Of the horse meat samples, one was labeled as ground bison, and the other as ground lamb meat. Both of these had been purchased from two different online specialty meat distributors.
The sample labeled as ground bison had a top match for American elk, but the analysis also revealed the presence of beef, pork, and horse.
The sample labeled as ground lamb was identified as lamb/sheep, but the analysis also revealed the presence of pork and horse.
The sample labeled as lamb listed the US as its country of origin, while the sample labeled as bison listed Canada as its country of origin.
“Although extensive meat species testing has been carried out in Europe in light of the 2013 horse-meat scandal, there has been limited research carried out on this topic in the United States,” noted Rosalee Hellberg, an assistant professor at Chapman University, and a co-author on both studies. To our knowledge, the most recent US meat survey was published in 1995.”
What the study speculates is, that the presence of many different species is more common in ground meat than previously though and suggests that there might be cross-contamination at the processing plant..
This mislabeling can occur unintentionally when proper cleaning isn’t carried out on the equipment between using different species of animals.different.
It’s also possible (suggested in the study) that lower cost species are intentionally mixed in with the higher cost one to increase the profit margins.
The study showed, that overall the mislabeling was more commonly found in meat products purchased from online specialty meat distributors as opposed to supermarkets. There was a 35% rate of mislabeling on products labeled as yak bear and black bear burgers. using on game meat species labeling, used a total of 54 game meat products collected from online retail sources in the United States. Of these 54 samples, a total of 22 different types of game meat were represented based on the product label. Like the previous study, the samples were tested using DNA barcoding.
The results showed 10 products to be potentially mislabeled. Two products labeled as bison and one labeled as yak were identified as domestic cattle. Other mislabeling included a product labeled as black bear that was identified as American beaver, and a product labeled as pheasant that was identified as helmeted guineafowl.
Additionally, there were also five products identified as a near threatened (bison) or threatened (lion) species and these were all determined to be correctly labeled and legally sold.
Game meats represent an important specialty market in the US with an estimate value of $US39 billion. According to the US Food and Drug Administration (FDA), game meats are defined as exotic meats, animals and birds, which are not in the Meat and Poultry Act.

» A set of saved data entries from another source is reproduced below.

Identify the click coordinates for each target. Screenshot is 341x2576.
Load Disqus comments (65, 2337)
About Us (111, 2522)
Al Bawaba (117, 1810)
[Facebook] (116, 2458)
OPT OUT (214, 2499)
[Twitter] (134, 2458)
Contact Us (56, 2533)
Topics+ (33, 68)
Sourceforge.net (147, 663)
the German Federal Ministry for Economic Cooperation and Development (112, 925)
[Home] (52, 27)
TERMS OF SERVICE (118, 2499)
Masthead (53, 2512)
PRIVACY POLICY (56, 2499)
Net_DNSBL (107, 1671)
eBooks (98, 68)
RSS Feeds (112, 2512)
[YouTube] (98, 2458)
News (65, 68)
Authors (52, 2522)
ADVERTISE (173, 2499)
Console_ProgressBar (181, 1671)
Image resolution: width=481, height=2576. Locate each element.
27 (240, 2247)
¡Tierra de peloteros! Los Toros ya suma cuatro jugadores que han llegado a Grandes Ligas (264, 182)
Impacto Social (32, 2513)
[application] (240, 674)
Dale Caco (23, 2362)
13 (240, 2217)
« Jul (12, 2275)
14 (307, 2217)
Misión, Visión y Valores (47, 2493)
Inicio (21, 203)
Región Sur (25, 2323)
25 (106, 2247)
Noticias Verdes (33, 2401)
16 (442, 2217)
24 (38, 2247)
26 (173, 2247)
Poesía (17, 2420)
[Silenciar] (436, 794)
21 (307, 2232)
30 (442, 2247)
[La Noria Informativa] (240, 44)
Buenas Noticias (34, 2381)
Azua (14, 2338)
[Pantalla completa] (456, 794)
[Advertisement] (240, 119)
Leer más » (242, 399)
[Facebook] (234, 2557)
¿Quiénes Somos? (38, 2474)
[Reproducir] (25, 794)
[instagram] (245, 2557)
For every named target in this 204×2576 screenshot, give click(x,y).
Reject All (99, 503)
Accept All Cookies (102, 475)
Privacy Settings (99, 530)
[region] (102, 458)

Game meats produced in the US are regulated by the Department of Agriculture, while game meats imported into the US are regulated by the FDA.
Both studies were published in the journal Food Control.
Charles A. Quinto, Rebecca Tinoco, Rosalee S. Hellberg.
DNA barcoding reveals mislabeling of game meat species on the U.S. commercial market. Food Control, 2016; 59: 386 DOI:10.1016/j.foodcont.2015.05.043
Dawn E. Kane, Rosalee S. Hellberg.
Identification of species in ground meat products sold on the U.S. commercial market using DNA-based methods. Food Control, 2016; 59: 158 DOI:10.1016/j.foodcont.2015.05.020
In some cultures, horsemeat (and dog meat) are seen as no different than eating beef or lamb for example. Do you view a horse as a pet and not to be eaten, or would you be quite happy to tuckin? This article is more about misleading labeling than the ethics of eating certain kinds of animals.
Would you like to know what’s in your burger, would it make a difference to your food choices? Or do you view all species the same, either to be eaten or not to be eaten?